Ercan Findikoğlu was once described as the world’s “number two hacker” and is thought to have operated under pseudonyms “Segate” and “Predator”.
As we reported in late 2014, he was arrested in Germany in December 2013 but fought against extradition for some time.
German courts found numerous hurdles in the way of approving the US prosecutors’ requests, including worries about the potential sentence faced by Findikoğlu, which could be as much as 247 years.
There were also issues with the charges leveled against him by the US, which included a conspiracy charge not consistent with German law.
Now it seems that all these obstacles have been resolved, and Findikoğlu flew to the US on Tuesday to face his indictment in a Brooklyn court yesterday.
He stands accused on eight separate counts, including multiple counts of computer intrusion, bank fraud, wire fraud and conspiracy to commit these various frauds, all taking place between early 2010 and mid 2013.
The charges relate to a series of hacks into payment processing firms, including FIS, ECS and EnStage, which led to the accessing of data on prepaid debit cards and the removal of withdrawal limits on those cards.

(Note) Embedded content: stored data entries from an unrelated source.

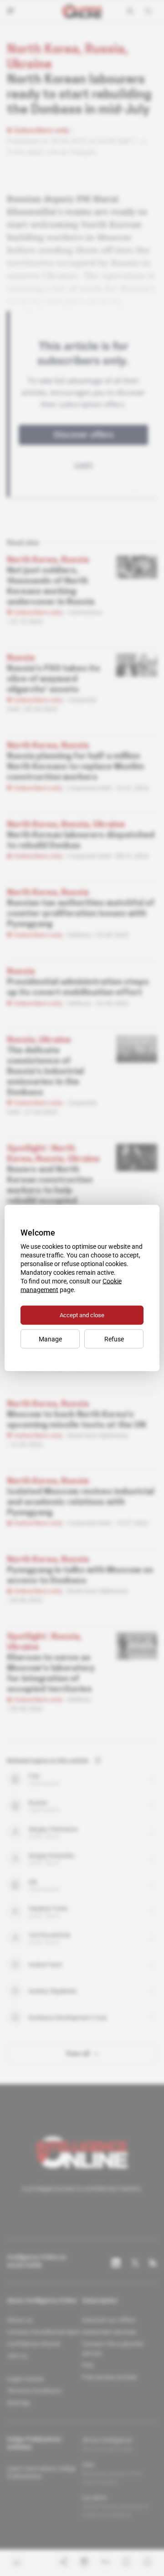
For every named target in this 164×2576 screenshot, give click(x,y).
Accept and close (82, 1315)
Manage (50, 1339)
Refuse (114, 1339)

This data was then used to orchestrate a string of carefully-timed “cashing out” operations where teams of crooks withdrew cash from ATMs in cities around the world.
After smaller runs in February 2011 and December 2012, a massive operation on 19-20 February 2013 saw 36,000 withdrawals in 24 different countries, adding up to $40 million in bank losses.
An operation on this scale involves large numbers of people, and many lower down the chain have already been rounded up, with some having been tried and sentenced; the recent arrests of 25 people in Romania is just one of many incidents thought to be connected to the worldwide investigation into the spree of fraud, and to Findikoğlu.
From the indictment documents released by the US Department of Justice, it seems likely that at least one other suspect sits alongside Findikoğlu at the top of the tree. The charge sheet is heavily redacted, with a second name blacked out each time Findikoğlu’s appears.
Just who this suspected accomplice may be remains mysterious, but it seems likely we’ll be hearing more on this case, which has already been making headlines for several years.
With the hacking operation hitting global institutions at sites around the world, and the cashing-out stage spread across numerous cities and countries, there’s a massive amount of legal work to do to pin down those responsible and get the various countries involved to agree on what to do about the criminals once they’ve been found.
The extradition process can drag on for years even in more straightforward cases, so it’s good to see some progress being made in these highly complex international cybercrime investigations.
For Ercan Findikoğlu, the next step will be trial and the possibility of that epic 247-year sentence.